Social media: nothing has changed. But we must.
Posted: December 19, 2024 | Author: samsywoodsy | Filed under: Matters that Matter | Tags: blog, blogging, China, Culture, espionage, facebook, Humour, instagram, life, life experience, social media, tiktok, twitter, waste of time, wordpress, writing, x |Leave a commentAbout a year ago (when would have been a good time to share publish this blog) – there was a great deal made of ‘X’ (then, and forever really, ‘Twitter’) becoming a platform permitting right-wing content, bullying and dangerous topics.
I myself didn’t notice any difference, the only real impact being that WordPress would no-longer be so easily shareable to the X site.
Perhaps, it depends on where on the X site you’re looking. I wasn’t really looking at right-wing, bullying or dangerous things, so that might be why. I just desperately scrawling through it to see who was sharing blogs about what they had for breakfast.
But there was no change I could tell.
I did notice, however, that there was something still a major factor of social media. As I spent hours scrolling and scrolling through the content on X, Instagram, and Facebook, it eventually dawned on me that social media is a profound waste of time.
And I’ve only got so much time, and I need it to write about my breakfast (today, toast. Tomorrow, the world!).
Hasn’t it always been a waste of time? Perhaps a cool waste of time? Especially X?

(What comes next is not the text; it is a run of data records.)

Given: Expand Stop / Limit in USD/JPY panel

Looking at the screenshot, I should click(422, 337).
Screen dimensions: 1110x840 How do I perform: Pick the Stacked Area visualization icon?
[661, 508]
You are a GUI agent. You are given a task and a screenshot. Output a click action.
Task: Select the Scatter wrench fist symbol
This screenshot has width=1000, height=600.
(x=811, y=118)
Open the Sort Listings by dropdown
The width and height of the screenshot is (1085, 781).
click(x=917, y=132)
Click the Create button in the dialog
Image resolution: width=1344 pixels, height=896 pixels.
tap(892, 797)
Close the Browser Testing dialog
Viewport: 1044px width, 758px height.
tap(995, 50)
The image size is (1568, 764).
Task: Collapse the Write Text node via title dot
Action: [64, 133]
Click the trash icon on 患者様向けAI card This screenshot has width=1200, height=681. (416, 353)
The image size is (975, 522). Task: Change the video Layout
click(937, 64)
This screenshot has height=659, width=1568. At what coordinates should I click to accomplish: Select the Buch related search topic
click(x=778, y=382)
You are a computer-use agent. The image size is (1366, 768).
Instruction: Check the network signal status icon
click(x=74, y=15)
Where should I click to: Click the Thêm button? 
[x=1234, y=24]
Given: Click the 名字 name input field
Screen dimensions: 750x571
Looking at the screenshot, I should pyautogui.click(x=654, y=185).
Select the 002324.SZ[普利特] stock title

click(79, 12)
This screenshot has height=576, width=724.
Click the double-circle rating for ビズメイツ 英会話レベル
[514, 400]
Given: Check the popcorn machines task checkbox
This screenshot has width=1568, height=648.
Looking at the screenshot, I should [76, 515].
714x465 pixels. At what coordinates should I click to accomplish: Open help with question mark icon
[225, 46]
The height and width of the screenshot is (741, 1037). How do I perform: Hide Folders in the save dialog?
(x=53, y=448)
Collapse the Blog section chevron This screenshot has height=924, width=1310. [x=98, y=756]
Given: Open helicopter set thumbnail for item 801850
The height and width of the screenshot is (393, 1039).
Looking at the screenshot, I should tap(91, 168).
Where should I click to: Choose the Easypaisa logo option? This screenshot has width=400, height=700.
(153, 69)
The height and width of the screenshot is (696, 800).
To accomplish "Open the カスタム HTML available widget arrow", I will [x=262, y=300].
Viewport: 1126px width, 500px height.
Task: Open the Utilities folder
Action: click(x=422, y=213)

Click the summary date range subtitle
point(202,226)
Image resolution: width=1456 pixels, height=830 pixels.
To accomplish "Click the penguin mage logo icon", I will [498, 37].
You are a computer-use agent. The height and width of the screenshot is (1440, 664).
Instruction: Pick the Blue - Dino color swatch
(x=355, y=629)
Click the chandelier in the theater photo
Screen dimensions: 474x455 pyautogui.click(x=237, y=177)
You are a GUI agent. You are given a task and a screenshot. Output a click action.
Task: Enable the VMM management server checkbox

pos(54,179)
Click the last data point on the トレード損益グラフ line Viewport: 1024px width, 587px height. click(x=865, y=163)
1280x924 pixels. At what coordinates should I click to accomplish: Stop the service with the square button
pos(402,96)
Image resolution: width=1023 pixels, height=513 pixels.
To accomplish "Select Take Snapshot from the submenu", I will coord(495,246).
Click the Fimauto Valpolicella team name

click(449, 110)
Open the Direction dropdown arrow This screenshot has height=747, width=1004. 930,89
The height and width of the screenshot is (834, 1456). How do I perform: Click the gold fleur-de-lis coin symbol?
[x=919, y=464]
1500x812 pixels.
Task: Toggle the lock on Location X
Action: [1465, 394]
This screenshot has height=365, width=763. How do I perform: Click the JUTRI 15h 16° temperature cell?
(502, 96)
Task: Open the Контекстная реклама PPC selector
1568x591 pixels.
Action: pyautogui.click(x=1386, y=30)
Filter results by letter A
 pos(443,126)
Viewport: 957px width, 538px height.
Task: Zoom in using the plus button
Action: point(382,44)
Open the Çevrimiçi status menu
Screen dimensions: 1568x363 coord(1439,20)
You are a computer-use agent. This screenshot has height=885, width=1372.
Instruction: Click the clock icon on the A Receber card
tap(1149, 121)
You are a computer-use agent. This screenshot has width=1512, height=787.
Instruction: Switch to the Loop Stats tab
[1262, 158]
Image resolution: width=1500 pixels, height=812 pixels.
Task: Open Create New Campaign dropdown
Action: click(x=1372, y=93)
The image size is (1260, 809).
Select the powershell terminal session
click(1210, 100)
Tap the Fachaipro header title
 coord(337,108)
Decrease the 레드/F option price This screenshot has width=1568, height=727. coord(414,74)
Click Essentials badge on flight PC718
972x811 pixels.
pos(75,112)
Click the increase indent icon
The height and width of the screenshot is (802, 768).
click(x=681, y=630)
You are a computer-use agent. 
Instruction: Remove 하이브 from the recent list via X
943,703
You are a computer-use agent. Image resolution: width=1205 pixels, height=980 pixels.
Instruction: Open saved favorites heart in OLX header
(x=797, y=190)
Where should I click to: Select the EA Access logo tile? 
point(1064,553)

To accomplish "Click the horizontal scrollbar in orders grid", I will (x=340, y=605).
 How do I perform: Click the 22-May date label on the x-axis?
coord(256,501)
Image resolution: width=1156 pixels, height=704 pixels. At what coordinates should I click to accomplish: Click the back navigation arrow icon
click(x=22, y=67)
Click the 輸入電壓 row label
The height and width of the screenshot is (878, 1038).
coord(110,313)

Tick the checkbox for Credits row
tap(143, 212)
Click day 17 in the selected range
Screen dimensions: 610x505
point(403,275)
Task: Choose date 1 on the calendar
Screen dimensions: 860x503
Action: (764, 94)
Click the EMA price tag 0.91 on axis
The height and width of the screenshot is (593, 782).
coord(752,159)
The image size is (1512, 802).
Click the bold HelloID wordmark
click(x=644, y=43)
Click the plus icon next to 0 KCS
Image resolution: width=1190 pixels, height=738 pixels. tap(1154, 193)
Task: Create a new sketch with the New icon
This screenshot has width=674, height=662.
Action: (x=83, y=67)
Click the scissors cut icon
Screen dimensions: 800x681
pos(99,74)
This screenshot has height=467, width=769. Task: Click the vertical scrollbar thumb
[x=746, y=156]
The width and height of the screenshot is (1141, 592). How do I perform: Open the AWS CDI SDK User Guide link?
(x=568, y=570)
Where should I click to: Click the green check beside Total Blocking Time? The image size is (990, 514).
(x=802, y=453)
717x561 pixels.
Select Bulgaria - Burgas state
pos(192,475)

In my life, Facebook was the original place to waste time: posting pointless updates featuring the latest and most hip abbreviations, sharing photos of people literally just sitting around with a variety of hand gestures, and ‘liking’ pages ranging from an esoteric movie (Ergo: “Hey, I’m esoteric, like this movie.“) to (and I don’t know what to call this): a page titled “Hey it’s snowing! Brilliant!“.

Photos continued to be shared on Facebook through my 20s, and now I can’t delete the damn thing because it is the sole location of my kid’s baby photos. Mine too, probably.
Twitter was meant to be the means by which my extraordinary blog would be shared with soon-to-be adoring fans, as well as a foundation for further research into the absurdly interesting concepts that I could soon write about.
But then, I was ‘followed’ by a local carpet shop in my home town and I realised its proclivity for wasted time was confirmed. They still follow-me, and they too don’t seem any more right-wing than usual (likely due to going out-of-business several years ago).
Instagram is brilliant, the best way to share images and video. A great place for a blog, surely.
Otherwise, every other social media seems to be the same.
TikTok only seems to differ from Instagram as it is a means of People’s Republic of China’s subversion of Western stability, whilst Instagram is less-so. Instagram is best at short videos, YouTube long ones, TikTok pro-sedition ones.

Rest assured, what we had for breakfast can be duly shared on each of these.
My point is that the whilst there’s focus of each social media, the fact is they’re all broadly a waste of time.
Yes, I’m sure you too have heard of people who met their one-true love on Facebook, or are making money from Instagram, or even using the platform to share truly inspiring content. But you’re not, you didn’t and you likely won’t.
You did, however, waste your time. And not in the right way.
Remember that time on Facebook when there was a specific scenario benefiting you with brilliant life-experience a great tale to tell? No, of course not. Exactly the same as when you were on Twitter and nothing proceeded to happen there either.
It’s better to have a bad day in bad weather than to waste time on social media.
That way, you can either make good use of time or waste it too, but it’ll be real-life. Which is useful either way. More social media – less you.
Social media is not an experience.
We’re programmed to find ways to use and waste time as humans. Look at me writing this blog – a far more productive way to waste time.
Ultimately, social media hasn’t changed. It didn’t need to. Neither did we, but we do now.
Waste time in real life, not online.